Wrongly convicted

March 17, 1993
Issue 

Tim Anderson

Wrongly convicted

Gregory Brown, convicted of killing six people in the 1989 "backpackers fire", is innocent. He was wrongly convicted in a juryless trial before Justice Peter McInerney late last year, and will be sentenced on March 17. An appeal is to be lodged.

While Brown is an arsonist, he was not in Sydney at the time of the fire. There is powerful evidence that he was in Melbourne over the weekend of September 16-17, 1989. A year later, while in jail, Brown approached police and confessed, not only to the backpackers fire, but to 500 others. He now says he is "not sure" whether he lit the tragic fire that killed six tourists at the Kings Cross Downunder Hostel.

Justice McInerney decided to rely on Brown's confession alone, and convicted him of manslaughter. There was no other evidence to link Brown with the fire.

Brown was described as a person who was "borderline retarded", having suffered brain damage at an early age, and who had a history of drug and alcohol abuse. Some specialists said he also suffered from a personality and memory disorder, including factitious disorder (inventing stories). His case underlines the danger of confessions from disturbed people.

Strangely, Justice McInerney began his judgment discussing Brown's mental state and the defence of "diminished responsibility", before he addressed the real issue of whether Brown's confession should be accepted.
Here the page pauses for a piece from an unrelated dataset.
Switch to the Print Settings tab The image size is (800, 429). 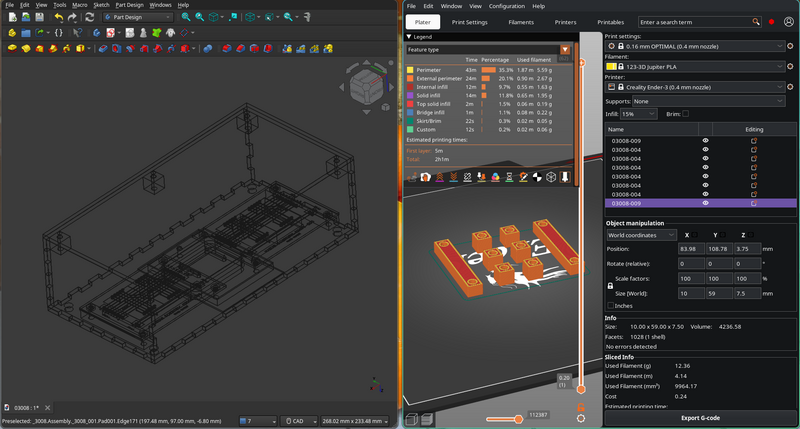[469, 21]
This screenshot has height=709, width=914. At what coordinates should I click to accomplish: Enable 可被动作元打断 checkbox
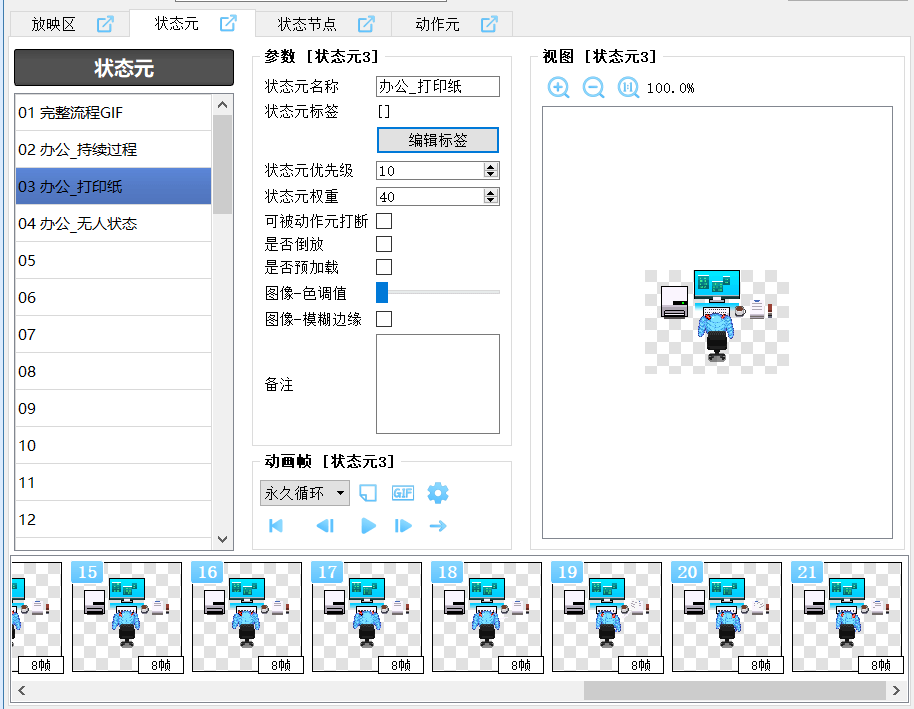point(384,221)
Brown's admissions came in six different, inaccurate and contradictory interviews with Detective First Class Parish; these statements were later "verified" by a senior officer, Detective Aarne Tees. Linguist Andrew Lohrey concluded that details were fed to Brown through such questions as "Did you spread newspaper on the lounge?"
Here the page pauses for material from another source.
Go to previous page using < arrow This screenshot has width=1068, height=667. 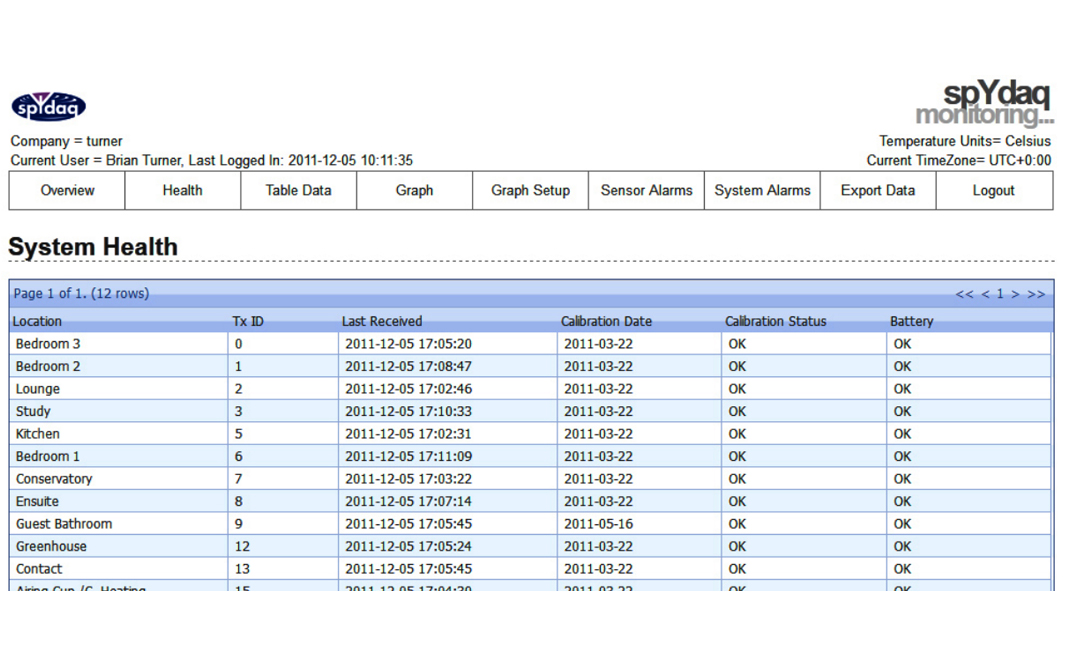[985, 294]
Justice McInerney also disregarded important alibi evidence. Two witnesses told him that Brown was in Melbourne for most of September 1989. They could not pin him down for every day, but a banking record had Brown there on the 14th, and medical records placed him in St Kilda on the 18th, the day after the fire. Brown seems to have first come to Sydney in October 1989. However, these witnesses were ignored by the judge because one was not "an accurate historian on dates" and the other was "vague and unsatisfactory".

McInerney speculated that Brown could have travelled by bus or even by plane to return to Melbourne after the Downunder fire. And in the face of powerful evidence, he refused to concede that Brown had a history of "confabulation".
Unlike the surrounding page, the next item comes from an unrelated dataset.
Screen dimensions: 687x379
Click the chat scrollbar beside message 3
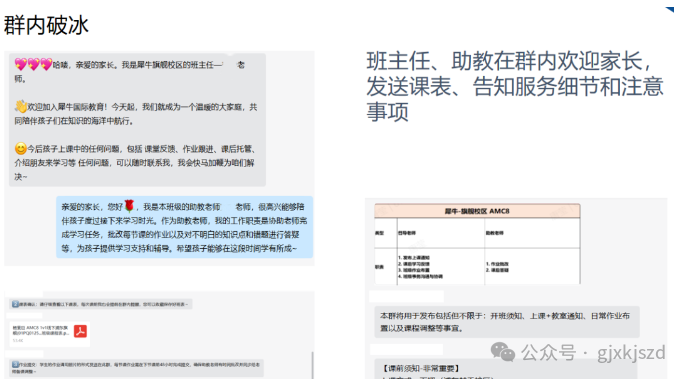tap(312, 365)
With police, Brown had confessed to some 500 fires and had been charged with 158. However, seven of these 158 occurred in Sydney between July 19 and September 2, 1988, when Brown was in prison in Melbourne. McInerney tried to avoid this problem by saying, "I would not expect him to have a detailed knowledge of all the minor fires he has lit ... I am impressed as to his accuracy in relation to the major fires".

One of the fires that apparently impressed McInerney was a fire at Sydney's Restaurant on the Park. This occurred at 1.40 a.m. on January 12, 1989, yet Brown was with a doctor in Melbourne at 4.30 p.m. the previous afternoon. McInerney at first said this was "difficult to find an answer for", but later said he was "satisfied" that Brown was present at the fire. As with the backpackers fire, the problem was apparently solved, not by evidence, but by rhetoric: "Why would he have mentioned that fire had occurred ... if he had had nothing to do with it?"

Later this year Gregory Alan Brown will plead guilty to a few of the fires that he has lit in Sydney. But he is in need of medical treatment, not prison. And it is false comfort to the families and friends of those who died in the 1989 fire to pretend that a crime has been solved by wrongly convicting and jailing a disturbed young man.